A 2008 R+D 100 award has been presented to Bruker BioSpin for its 1.7mm triple resonance NMR Microcryoprobe with breakthrough sensitivity on an active volume of only 30 microlitres
The 1.7mm MicroCryoProbe together with the MRI CryoProbe are two innovations from Bruker BioSpin selected by the independent judging panel and editors of R+D Magazine in 2008 for this prestigious award.
This novel MicroCryoProbe offers an increase in mass sensitivity of more than an order of magnitude, which makes the 1.7mm MicroCryoProbe an ideal tool for any nuclear magnetic resonance (NMR) analysis with limited sample amounts, eg, natural products, drug metabolites, isolated low abundance proteins, peptides or small molecules, or difficult-to-express proteins.
Conventional room-temperature NMR microprobes with 5 and 30 microlitre volumes have become popular in areas such as natural products chemistry, drug metabolism, protein NMR and drug screening applications.

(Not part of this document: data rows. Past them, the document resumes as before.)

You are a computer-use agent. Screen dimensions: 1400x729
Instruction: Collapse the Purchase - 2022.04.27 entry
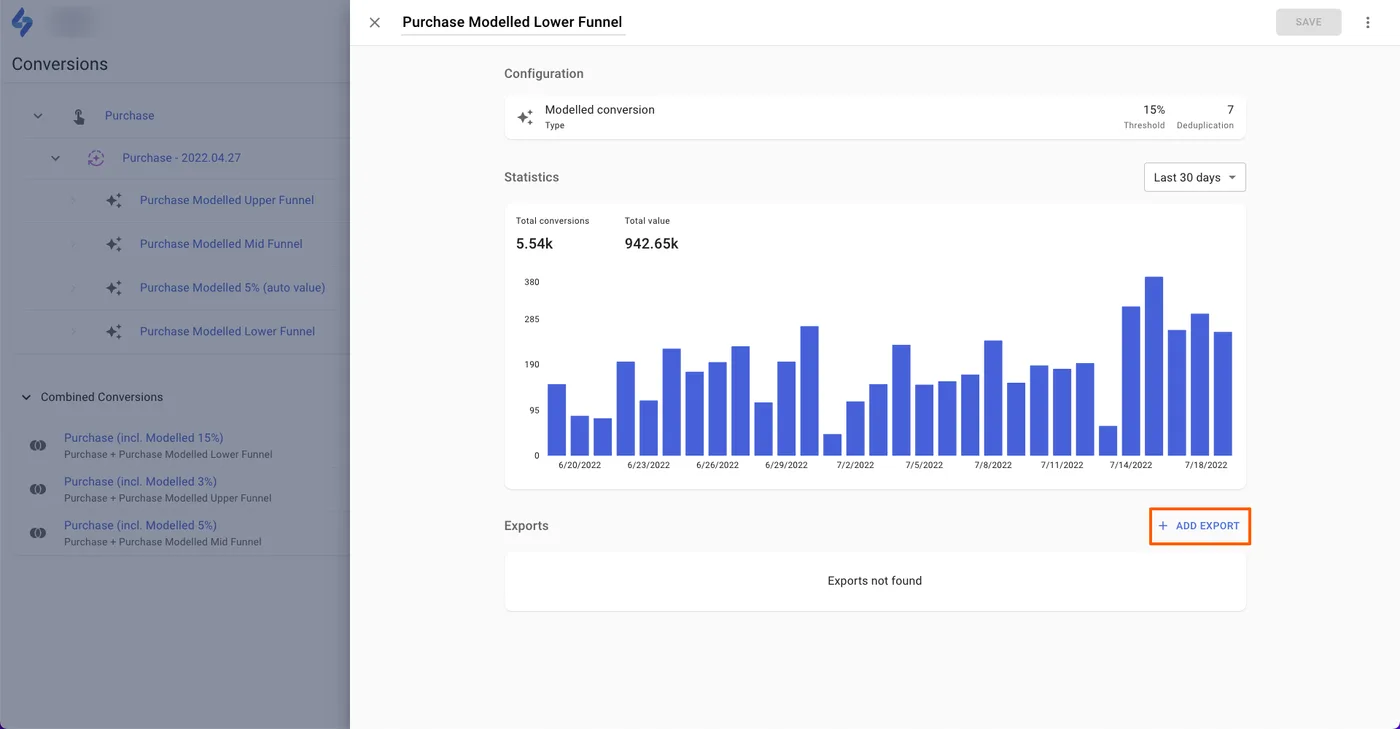pos(55,157)
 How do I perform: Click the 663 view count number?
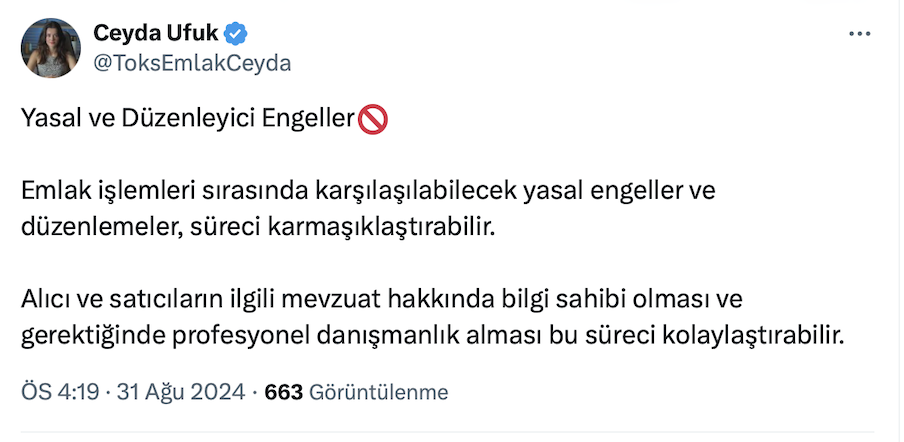pos(283,392)
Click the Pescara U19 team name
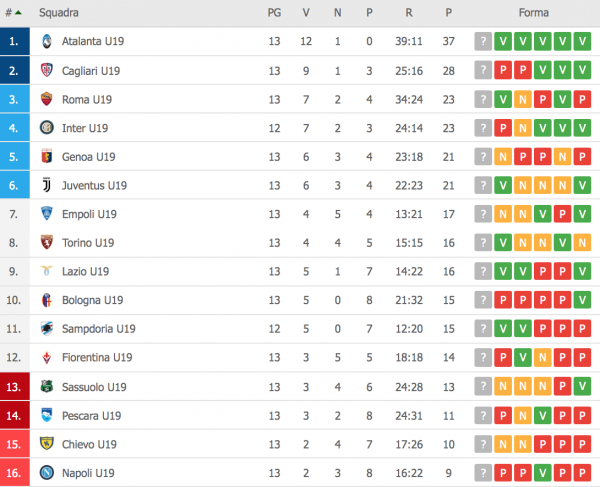Viewport: 600px width, 487px height. [91, 416]
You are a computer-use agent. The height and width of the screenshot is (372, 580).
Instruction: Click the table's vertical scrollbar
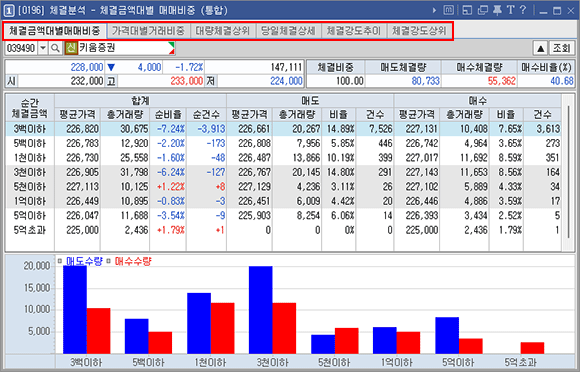[569, 172]
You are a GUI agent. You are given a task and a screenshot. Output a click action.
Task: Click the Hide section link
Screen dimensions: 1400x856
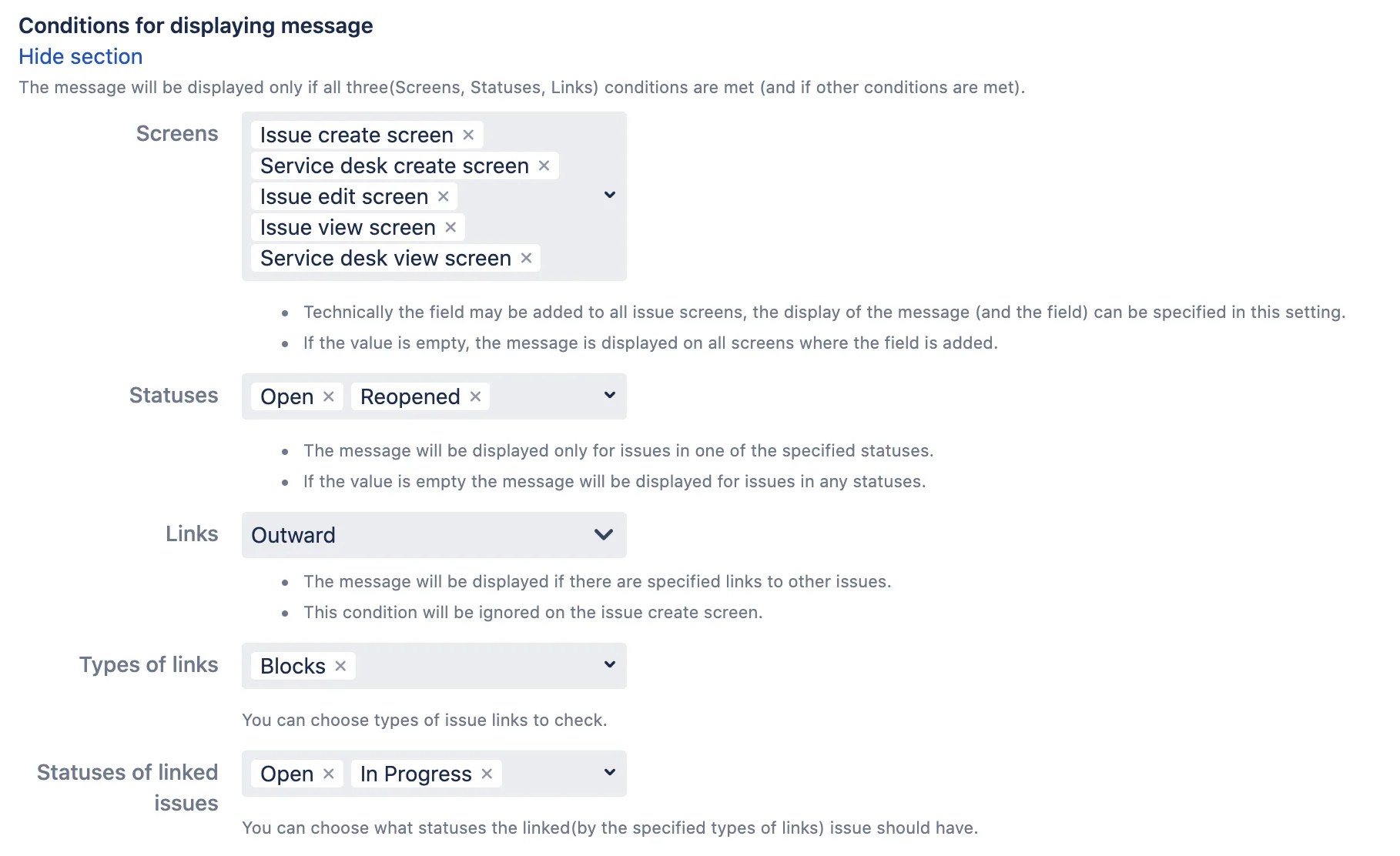click(x=81, y=56)
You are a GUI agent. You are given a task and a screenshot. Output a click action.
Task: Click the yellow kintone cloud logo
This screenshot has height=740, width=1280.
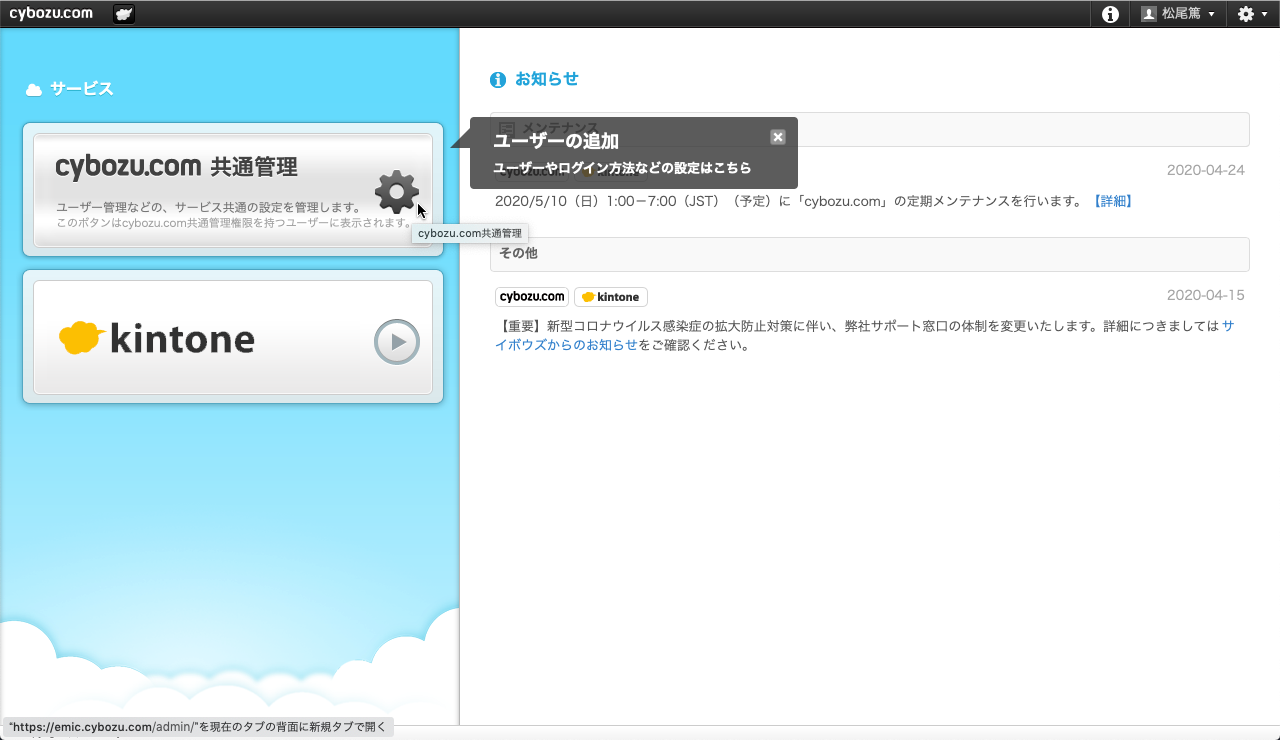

The introduction of a cryogenically cooled MicroCryoProbe is of significant importance for researchers working with very limited sample quantities, eg, natural products isolated in minute quantities from a variety of organisms, or protein samples that have been prepared in small scale expression systems.
The significant increase in sensitivity is achieved by cryogenically cooling both detection coil and preamplifier together with proprietary high-sensitivity electronics design.
For a given sample amount, a six-fold gain over a conventional 1.7mm microprobe and about a 10-14-fold gain over a conventional 5mm probe are obtained.
This can lead to a 200-fold reduction in experiment time, or alternatively it fundamentally enables NMR research with very low sample quantities that previously would simply not have been possible or practical.
"Bruker's MicroCryoProbe offers incredible mass sensitivity, and enables us to obtain data on natural product sample obtained from a single sea mollusc that we collected 15 years ago but were unable to acquire NMR data on because of insufficient sample amount.
"Now with the 1.7mm MicroCryoProbe we've solved the structures of these molecules," said Ted Molinski, professor at the Skaggs school of pharmacy and pharmaceutical sciences at University of California San Diego.
"Many of our customers have urged us to develop a MicroCryoProbe," said Oskar Schett, a managing director of Bruker BioSpin.
"It was clear that after the successes of both our 5mm CryoProbes and our conventional microprobes a combination of the two technologies was the next logical step to further lower the detection limits of NMR for the characterisation of many samples that were considered not measurable by NMR".